Task:
Reproduce each of the records below verbatim, in full and in the order given.

Supplied data:
--- Start ---

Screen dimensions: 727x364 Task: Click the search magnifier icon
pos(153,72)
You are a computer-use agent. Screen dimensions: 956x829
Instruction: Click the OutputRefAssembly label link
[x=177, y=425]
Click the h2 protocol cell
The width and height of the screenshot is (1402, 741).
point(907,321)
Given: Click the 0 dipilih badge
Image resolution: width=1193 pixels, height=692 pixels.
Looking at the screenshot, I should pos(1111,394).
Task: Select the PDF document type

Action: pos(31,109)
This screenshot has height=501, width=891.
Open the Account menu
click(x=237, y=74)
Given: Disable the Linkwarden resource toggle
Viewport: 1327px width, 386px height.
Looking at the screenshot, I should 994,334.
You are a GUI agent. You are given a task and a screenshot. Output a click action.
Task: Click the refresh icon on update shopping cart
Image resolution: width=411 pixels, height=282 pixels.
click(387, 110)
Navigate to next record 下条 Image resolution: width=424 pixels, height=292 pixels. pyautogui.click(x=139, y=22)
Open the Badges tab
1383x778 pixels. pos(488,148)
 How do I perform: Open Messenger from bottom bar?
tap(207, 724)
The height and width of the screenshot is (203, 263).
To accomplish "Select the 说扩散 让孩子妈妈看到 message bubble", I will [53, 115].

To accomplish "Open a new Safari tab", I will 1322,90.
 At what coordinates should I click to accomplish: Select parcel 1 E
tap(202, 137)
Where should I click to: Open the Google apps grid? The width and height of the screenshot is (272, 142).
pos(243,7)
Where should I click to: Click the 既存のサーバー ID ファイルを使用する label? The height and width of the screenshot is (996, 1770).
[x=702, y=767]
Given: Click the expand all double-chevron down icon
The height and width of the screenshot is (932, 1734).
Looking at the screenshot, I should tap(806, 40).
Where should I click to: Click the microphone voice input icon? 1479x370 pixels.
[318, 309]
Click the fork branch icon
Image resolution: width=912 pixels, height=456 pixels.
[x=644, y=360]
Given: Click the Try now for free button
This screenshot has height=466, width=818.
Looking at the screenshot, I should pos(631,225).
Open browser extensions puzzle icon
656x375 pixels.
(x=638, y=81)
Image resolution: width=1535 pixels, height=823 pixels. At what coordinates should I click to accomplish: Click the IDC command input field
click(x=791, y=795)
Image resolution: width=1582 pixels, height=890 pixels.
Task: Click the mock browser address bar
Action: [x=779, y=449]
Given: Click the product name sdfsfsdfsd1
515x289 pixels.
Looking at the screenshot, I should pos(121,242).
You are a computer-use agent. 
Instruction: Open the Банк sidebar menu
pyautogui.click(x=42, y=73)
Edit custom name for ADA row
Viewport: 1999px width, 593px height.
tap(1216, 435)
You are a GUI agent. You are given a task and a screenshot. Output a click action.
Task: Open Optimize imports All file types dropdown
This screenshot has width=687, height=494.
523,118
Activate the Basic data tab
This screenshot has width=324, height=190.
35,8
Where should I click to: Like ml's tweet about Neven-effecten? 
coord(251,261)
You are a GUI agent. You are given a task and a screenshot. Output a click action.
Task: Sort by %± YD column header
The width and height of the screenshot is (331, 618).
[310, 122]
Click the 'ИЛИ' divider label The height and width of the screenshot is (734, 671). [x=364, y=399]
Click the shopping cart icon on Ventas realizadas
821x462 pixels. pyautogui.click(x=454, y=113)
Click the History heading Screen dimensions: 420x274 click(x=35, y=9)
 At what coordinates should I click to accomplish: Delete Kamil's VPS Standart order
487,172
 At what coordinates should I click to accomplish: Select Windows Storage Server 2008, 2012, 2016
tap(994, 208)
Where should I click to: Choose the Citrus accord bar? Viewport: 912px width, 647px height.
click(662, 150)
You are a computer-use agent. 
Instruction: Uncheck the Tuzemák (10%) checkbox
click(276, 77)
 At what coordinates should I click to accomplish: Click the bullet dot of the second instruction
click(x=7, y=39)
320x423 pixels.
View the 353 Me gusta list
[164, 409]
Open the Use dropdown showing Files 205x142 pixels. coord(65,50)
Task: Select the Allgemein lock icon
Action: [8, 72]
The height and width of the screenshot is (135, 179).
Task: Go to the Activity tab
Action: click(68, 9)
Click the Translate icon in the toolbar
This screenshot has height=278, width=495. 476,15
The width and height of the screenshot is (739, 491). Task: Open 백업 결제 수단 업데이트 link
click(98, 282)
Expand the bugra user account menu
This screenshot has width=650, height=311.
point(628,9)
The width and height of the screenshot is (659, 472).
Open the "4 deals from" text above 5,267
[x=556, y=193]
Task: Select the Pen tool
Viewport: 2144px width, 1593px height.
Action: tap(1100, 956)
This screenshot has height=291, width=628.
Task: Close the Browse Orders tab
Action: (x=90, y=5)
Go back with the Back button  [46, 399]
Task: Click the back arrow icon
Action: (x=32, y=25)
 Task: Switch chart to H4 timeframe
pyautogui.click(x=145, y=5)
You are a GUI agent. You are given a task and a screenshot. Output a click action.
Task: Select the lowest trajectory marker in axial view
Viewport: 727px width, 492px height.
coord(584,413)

--- End ---

Exercise response:
Screen dimensions: 727x364 Task: Click the search magnifier icon
pos(153,72)
You are a computer-use agent. Screen dimensions: 956x829
Instruction: Click the OutputRefAssembly label link
[x=177, y=425]
Click the h2 protocol cell
The width and height of the screenshot is (1402, 741).
point(907,321)
Given: Click the 0 dipilih badge
Image resolution: width=1193 pixels, height=692 pixels.
Looking at the screenshot, I should pos(1111,394).
Task: Select the PDF document type

Action: pos(31,109)
This screenshot has height=501, width=891.
Open the Account menu
click(x=237, y=74)
Given: Disable the Linkwarden resource toggle
Viewport: 1327px width, 386px height.
Looking at the screenshot, I should 994,334.
You are a GUI agent. You are given a task and a screenshot. Output a click action.
Task: Click the refresh icon on update shopping cart
Image resolution: width=411 pixels, height=282 pixels.
click(387, 110)
Navigate to next record 下条 Image resolution: width=424 pixels, height=292 pixels. pyautogui.click(x=139, y=22)
Open the Badges tab
1383x778 pixels. pos(488,148)
 How do I perform: Open Messenger from bottom bar?
tap(207, 724)
The height and width of the screenshot is (203, 263).
To accomplish "Select the 说扩散 让孩子妈妈看到 message bubble", I will [53, 115].

To accomplish "Open a new Safari tab", I will 1322,90.
 At what coordinates should I click to accomplish: Select parcel 1 E
tap(202, 137)
Where should I click to: Open the Google apps grid? The width and height of the screenshot is (272, 142).
pos(243,7)
Where should I click to: Click the 既存のサーバー ID ファイルを使用する label? The height and width of the screenshot is (996, 1770).
[x=702, y=767]
Given: Click the expand all double-chevron down icon
The height and width of the screenshot is (932, 1734).
Looking at the screenshot, I should tap(806, 40).
Where should I click to: Click the microphone voice input icon? 1479x370 pixels.
[318, 309]
Click the fork branch icon
Image resolution: width=912 pixels, height=456 pixels.
[x=644, y=360]
Given: Click the Try now for free button
This screenshot has height=466, width=818.
Looking at the screenshot, I should pos(631,225).
Open browser extensions puzzle icon
656x375 pixels.
(x=638, y=81)
Image resolution: width=1535 pixels, height=823 pixels. At what coordinates should I click to accomplish: Click the IDC command input field
click(x=791, y=795)
Image resolution: width=1582 pixels, height=890 pixels.
Task: Click the mock browser address bar
Action: [x=779, y=449]
Given: Click the product name sdfsfsdfsd1
515x289 pixels.
Looking at the screenshot, I should pos(121,242).
You are a computer-use agent. 
Instruction: Open the Банк sidebar menu
pyautogui.click(x=42, y=73)
Edit custom name for ADA row
Viewport: 1999px width, 593px height.
tap(1216, 435)
You are a GUI agent. You are given a task and a screenshot. Output a click action.
Task: Open Optimize imports All file types dropdown
This screenshot has width=687, height=494.
523,118
Activate the Basic data tab
This screenshot has width=324, height=190.
35,8
Where should I click to: Like ml's tweet about Neven-effecten? 
coord(251,261)
You are a GUI agent. You are given a task and a screenshot. Output a click action.
Task: Sort by %± YD column header
The width and height of the screenshot is (331, 618).
[310, 122]
Click the 'ИЛИ' divider label The height and width of the screenshot is (734, 671). [x=364, y=399]
Click the shopping cart icon on Ventas realizadas
821x462 pixels. pyautogui.click(x=454, y=113)
Click the History heading Screen dimensions: 420x274 click(x=35, y=9)
 At what coordinates should I click to accomplish: Delete Kamil's VPS Standart order
487,172
 At what coordinates should I click to accomplish: Select Windows Storage Server 2008, 2012, 2016
tap(994, 208)
Where should I click to: Choose the Citrus accord bar? Viewport: 912px width, 647px height.
click(662, 150)
You are a computer-use agent. 
Instruction: Uncheck the Tuzemák (10%) checkbox
click(276, 77)
 At what coordinates should I click to accomplish: Click the bullet dot of the second instruction
click(x=7, y=39)
320x423 pixels.
View the 353 Me gusta list
[164, 409]
Open the Use dropdown showing Files 205x142 pixels. coord(65,50)
Task: Select the Allgemein lock icon
Action: [8, 72]
The height and width of the screenshot is (135, 179).
Task: Go to the Activity tab
Action: click(68, 9)
Click the Translate icon in the toolbar
This screenshot has height=278, width=495. 476,15
The width and height of the screenshot is (739, 491). Task: Open 백업 결제 수단 업데이트 link
click(98, 282)
Expand the bugra user account menu
This screenshot has width=650, height=311.
point(628,9)
The width and height of the screenshot is (659, 472).
Open the "4 deals from" text above 5,267
[x=556, y=193]
Task: Select the Pen tool
Viewport: 2144px width, 1593px height.
Action: tap(1100, 956)
This screenshot has height=291, width=628.
Task: Close the Browse Orders tab
Action: (x=90, y=5)
Go back with the Back button  [46, 399]
Task: Click the back arrow icon
Action: (x=32, y=25)
 Task: Switch chart to H4 timeframe
pyautogui.click(x=145, y=5)
You are a GUI agent. You are given a task and a screenshot. Output a click action.
Task: Select the lowest trajectory marker in axial view
Viewport: 727px width, 492px height.
coord(584,413)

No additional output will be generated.